By ineff on February 20, 2022 10:58 pm

I have no idea what genre this is, but I'd like to do more of it.

  1. Third song made and mixed 100% on M8 Tracker.

  2. I'm grateful to laamaa, Avrilcadabra, and impbox for making their .m8i instruments publicly available. Everything I didn't take, I learned to make by studying those files.

  3. No samplers this time, except two short SFX capping the 'sffft' thing at the end.


I've turned a corner in the last two weeks, and I think it's starting to show in the tracks.  Even better: the tracks are increasingly music I wouldn't mind listening to on their own.


But WB has been brutal, and I don't know how long I'll be able to balance it with my other interests and obligations.  Even from a Weeklybeats perspective, there's very little time/headspace to study, practice, or experiment.  And there are bigger tolls accumulating that I'll have to pay, one way or another.  Hopefully one of the next corners will be figuring out how to manage the time and effort required to do WB along with everything else.


If you are an M8 user and haven't seen it yet, check out impbox's m8i sharing site: impbox.net/matey

Audio works licensed by author under:
CC Attribution Noncommercial Share Alike (BY-NC-SA)

Demo scene vibes. Very polished, I'm jelly.

Jimmac's statement about demo scene vibes is right on the money -- excellent work!

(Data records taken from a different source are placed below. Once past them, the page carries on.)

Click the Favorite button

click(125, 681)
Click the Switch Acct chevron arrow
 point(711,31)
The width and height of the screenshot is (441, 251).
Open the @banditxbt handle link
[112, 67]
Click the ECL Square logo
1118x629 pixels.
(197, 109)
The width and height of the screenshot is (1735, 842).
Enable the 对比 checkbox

I really like the fact that you return to the beginning via a circuitous route through a darker refrain than how you start, even if the swooshes are the same they're contextualized quite differently. heart

Regarding WB, speaking as a first-timer: prior to WB, I tried several times to do Jamuary and absolutely hated the experience. I brought this up recently with a friend (one of the best producers I know) and he said "I suspect WB is really daily beats, but with the all-so-necessary rest time" -- and I think this approach, when taken, is wise. Like any other process / project / thing, do not stop questioning if you're getting something out of it, and do not hesitate to change your goals and approaches if they're not working for you. The tldr is WB is what you make it, not a course w/ a fixed syllabus you have to satisfy. Be selfish: sometimes an experiment itself is interesting, and I am convinced some of the most interesting work on here is from folks second-guessing if they should post a file at all.

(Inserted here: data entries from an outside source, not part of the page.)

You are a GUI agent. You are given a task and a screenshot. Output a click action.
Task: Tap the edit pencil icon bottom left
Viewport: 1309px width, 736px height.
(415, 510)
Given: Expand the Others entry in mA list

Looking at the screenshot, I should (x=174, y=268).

Could easily imagine this in a demo. Nice job and I'm glad to hear my instruments helped smile

jimmac wrote:

Demo scene vibes

ilzxc wrote:

demo scene vibes is right on the money

laamaa wrote:

Could easily imagine this in a demo.

Y'all can have no idea how great a compliment that really is. heart (added to the tags)

ilzxc wrote:

I brought this up recently with a friend (one of the best producers I know) and he said "I suspect WB is really daily beats, but with the all-so-necessary rest time" -- and I think this approach, when taken, is wise.

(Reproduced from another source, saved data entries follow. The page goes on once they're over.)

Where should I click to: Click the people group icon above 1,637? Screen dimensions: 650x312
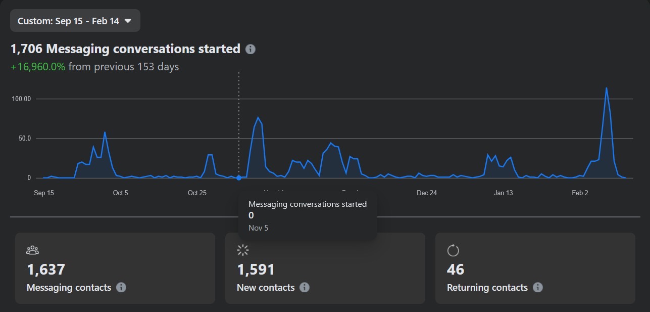(32, 250)
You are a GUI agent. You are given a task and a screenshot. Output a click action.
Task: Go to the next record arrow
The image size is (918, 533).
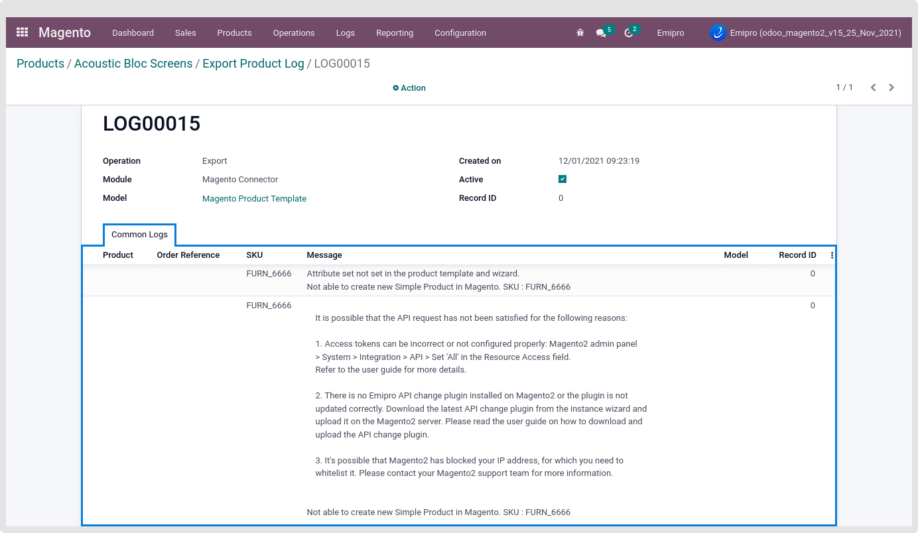[x=891, y=88]
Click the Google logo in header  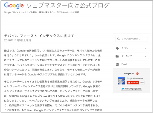pos(14,5)
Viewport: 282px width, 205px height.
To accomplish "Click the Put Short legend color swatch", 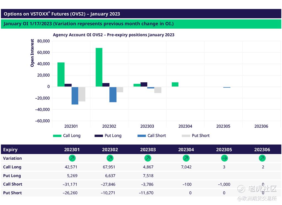I will click(186, 136).
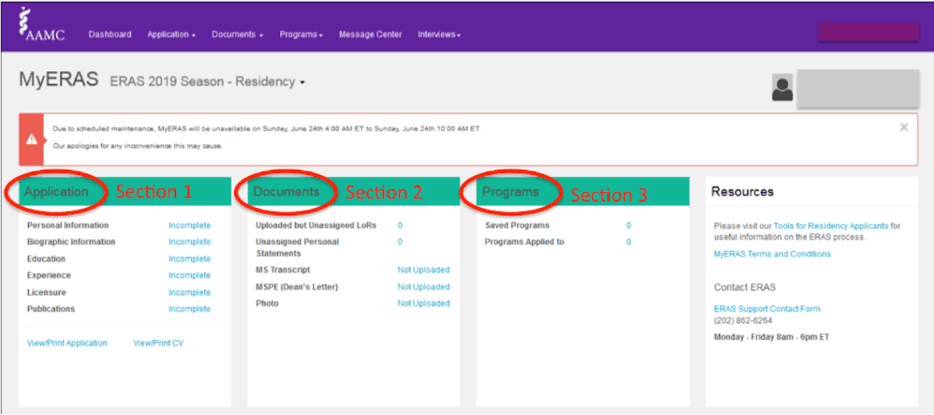Expand the Interviews menu
Viewport: 934px width, 415px height.
[439, 35]
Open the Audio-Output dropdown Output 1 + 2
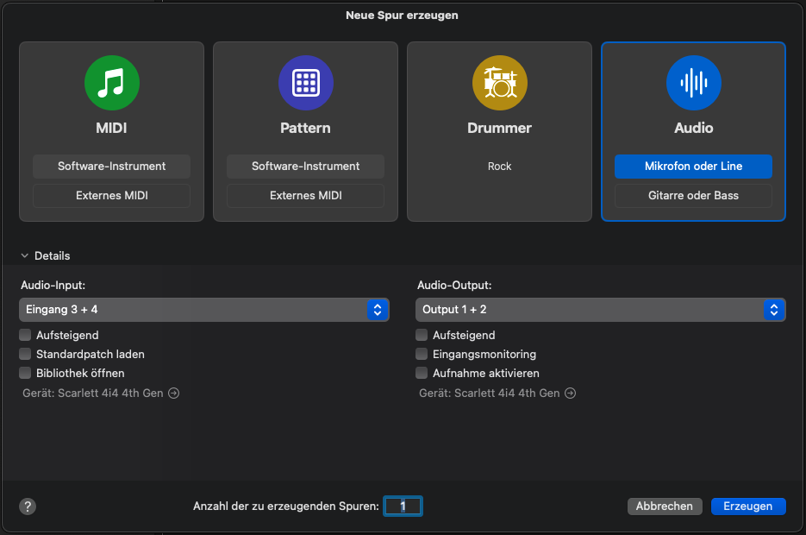Viewport: 806px width, 535px height. [600, 309]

That's a great take.  I'm not surprised he's one of the best producers you know.

really cool! well done. smile

I liked those chords in the intro, too bad they get drowned out later on.

Cool groove here and I dig that bass tone. Solid melody too.

laamaa wrote:

I'm glad to hear my instruments helped smile

NGL: I sat down with some of your patches last week and kept stripping them down until I worked out a basic understanding of "how-laaamaaFM-get-so-much-character-without-sounding-particularly-like-FM".  A big discovery (to me) was how some of your patches build up a nice warm body of harmonics, then roll off the hideous high-end FM buzz by dialing the final modulator pretty low (and maybe adding some texture back with a bit of carrier feedback + reverb).

Learning how FM can build the sound you want AND suppress the sound you don't want definitely triggered one of those corner-turning moments (it's like filtering without filters!  it can target individual operators!)  It also suggests the level of experience/skill needed to come up with these kinds of solutions from scratch―but maybe some of that can be acquired by studying previous patches of the masters. tongue


Devieus wrote:

I liked those chords in the intro, too bad they get drowned out later on.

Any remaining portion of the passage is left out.